The thing about Aiden Vale was that he never looked at her for too long.
Just enough.
Long enough for her to notice it, and then he'd look away again like he'd already taken whatever information he needed.
The annoying part , the part Ivy wasn't interested in examining too closely — was that somehow it felt more significant than being looked at by anyone else.
She needed a hobby.
Something that wasn't this.
"Table six," Mira said at her elbow.
Ivy went to table six.
---
The guest at table six was maybe thirty-five, expensive suit, carrying himself with the particular looseness of a man two drinks past professional.
He looked up when she set down the fresh glass and smiled.
Probably a smile that worked often.
"You're new," he said.
"Relatively."
She stepped back.
"I haven't seen you here before." He tilted his head slightly. "I'd remember."
Ivy smiled politely.
"Is there anything else I can get you?"
The tone did most of the work.
He leaned back in his chair.
"What's your name?"
"Ivy."
"Pretty."
His eyes lingered a little too long.
"You free after your shift, Ivy?"
She was already putting together a response — polite, clear, finished — when something shifted.
Not dramatically.
Just enough.
The man looked past her shoulder and sat up slightly.
"Just the drink," he said.
Quieter this time.
"Thank you."
Ivy picked up the empty glass and walked back toward the service station.
Aiden was standing near the corridor entrance, phone in hand.
Not looking at table six.
Not looking at her either.
Still, her pulse had started doing that annoying thing again.
Very inconvenient.
---
He did that on purpose, she wrote during break, leaning against the staff room wall.
Didn't say anything. Didn't intervene. Just appeared.
She stared at the next line for a second.
Does he do that for everyone?
Then she crossed it out.
Then wrote it again.
Then stared at it some more.
Stop.
She shut the notebook.
---
The shift ended at midnight.
She was pulling on her coat in the staff corridor when she heard his voice.
Not speaking to her.
Around the corner.
Low.
She kept walking.
Then...
"Caine."
She stopped.
Apparently this was becoming a habit.
"—not yet," Aiden said quietly. "She's still finding her footing."
Another voice answered, older, male.
Too low to catch.
"I said not yet."
No edge to it.
No raised voice.
Just final.
Footsteps followed.
Ivy stayed where she was for a second.
Ready for what.
That was the first thought.
The second one arrived immediately after.

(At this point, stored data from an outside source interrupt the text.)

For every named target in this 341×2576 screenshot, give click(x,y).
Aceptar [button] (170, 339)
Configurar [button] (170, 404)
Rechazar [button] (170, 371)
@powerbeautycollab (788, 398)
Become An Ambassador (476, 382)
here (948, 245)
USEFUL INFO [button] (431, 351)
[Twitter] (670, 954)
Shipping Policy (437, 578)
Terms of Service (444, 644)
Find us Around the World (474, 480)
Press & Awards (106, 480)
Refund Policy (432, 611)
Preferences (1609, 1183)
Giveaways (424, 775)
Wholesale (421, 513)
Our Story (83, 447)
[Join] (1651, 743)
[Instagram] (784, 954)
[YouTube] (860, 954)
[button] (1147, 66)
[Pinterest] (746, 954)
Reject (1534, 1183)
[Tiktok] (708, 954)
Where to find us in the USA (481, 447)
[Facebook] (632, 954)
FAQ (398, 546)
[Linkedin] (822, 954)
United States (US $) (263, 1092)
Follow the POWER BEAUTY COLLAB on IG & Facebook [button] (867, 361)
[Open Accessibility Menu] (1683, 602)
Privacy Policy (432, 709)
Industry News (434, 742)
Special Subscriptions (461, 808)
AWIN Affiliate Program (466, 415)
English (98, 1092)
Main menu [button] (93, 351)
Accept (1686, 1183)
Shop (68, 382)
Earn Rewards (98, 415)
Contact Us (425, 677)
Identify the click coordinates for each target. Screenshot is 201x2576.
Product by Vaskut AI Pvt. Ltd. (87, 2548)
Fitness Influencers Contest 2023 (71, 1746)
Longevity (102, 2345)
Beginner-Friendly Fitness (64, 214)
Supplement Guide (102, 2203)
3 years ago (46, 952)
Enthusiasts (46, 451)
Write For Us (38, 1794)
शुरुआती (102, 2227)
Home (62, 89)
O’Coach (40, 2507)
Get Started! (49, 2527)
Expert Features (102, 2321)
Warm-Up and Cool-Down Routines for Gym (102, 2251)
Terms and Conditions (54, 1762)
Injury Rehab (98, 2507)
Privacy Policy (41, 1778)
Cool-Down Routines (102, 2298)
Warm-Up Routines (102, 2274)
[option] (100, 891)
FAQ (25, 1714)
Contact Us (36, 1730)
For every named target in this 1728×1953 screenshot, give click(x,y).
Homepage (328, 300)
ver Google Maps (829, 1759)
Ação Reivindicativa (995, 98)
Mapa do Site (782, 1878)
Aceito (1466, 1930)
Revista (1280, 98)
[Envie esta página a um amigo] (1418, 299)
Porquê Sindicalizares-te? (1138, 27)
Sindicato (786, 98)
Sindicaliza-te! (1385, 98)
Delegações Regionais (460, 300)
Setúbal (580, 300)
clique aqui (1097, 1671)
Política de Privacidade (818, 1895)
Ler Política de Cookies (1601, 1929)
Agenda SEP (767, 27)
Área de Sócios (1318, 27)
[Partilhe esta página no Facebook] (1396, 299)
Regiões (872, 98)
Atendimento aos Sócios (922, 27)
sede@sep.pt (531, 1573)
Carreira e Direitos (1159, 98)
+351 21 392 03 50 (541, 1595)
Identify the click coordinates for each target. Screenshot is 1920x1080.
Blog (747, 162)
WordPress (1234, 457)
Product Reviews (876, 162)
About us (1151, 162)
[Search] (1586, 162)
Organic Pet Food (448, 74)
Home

Why had hearing him say her name felt strange?
---
Luna was awake.
Of course she was.
"You have a face," Luna said the moment Ivy walked in.
"I always have a face. Humans generally do."
"You have a specific face."
She tucked her legs up on the couch.
"Sit."
Ivy sat.
Dropped her bag beside the couch.
Looked somewhere over Luna's shoulder.
"He said my name," she said finally.
Luna waited.
"To someone else. He didn't know I could hear."
A pause.
"He said I wasn't ready yet."
"Ready for what?"
"That's the problem."
Luna watched her for a moment.
"Ivy."
The careful version of her name.
"This man hired you without advertising a position, knew who you were before you applied, watches you constantly, and now he's apparently discussing you with mystery people." She held Ivy's gaze. "You're aware that's concerning, right?"
"It is."
"And?"
Ivy pulled her knees up.
Looked toward the dark window.
"And I keep going back."
Luna exhaled slowly.
"Because of the mystery."
Ivy didn't answer.
Luna looked at her for another few seconds.
"Right?"
"Go to sleep, Luna."
"Ivy..."
"I said go to sleep."
Luna got up.
Slowly.
The silence she left behind felt deliberate.
Ivy sat alone for a while.
Then opened her notebook.
She wrote:
He said "not yet" like the decision had already been made.
She looked at it.
Read it again.
Then closed the notebook and pushed it away.
The apartment was quiet.
Too quiet.
And for some reason that bothered her more than usual.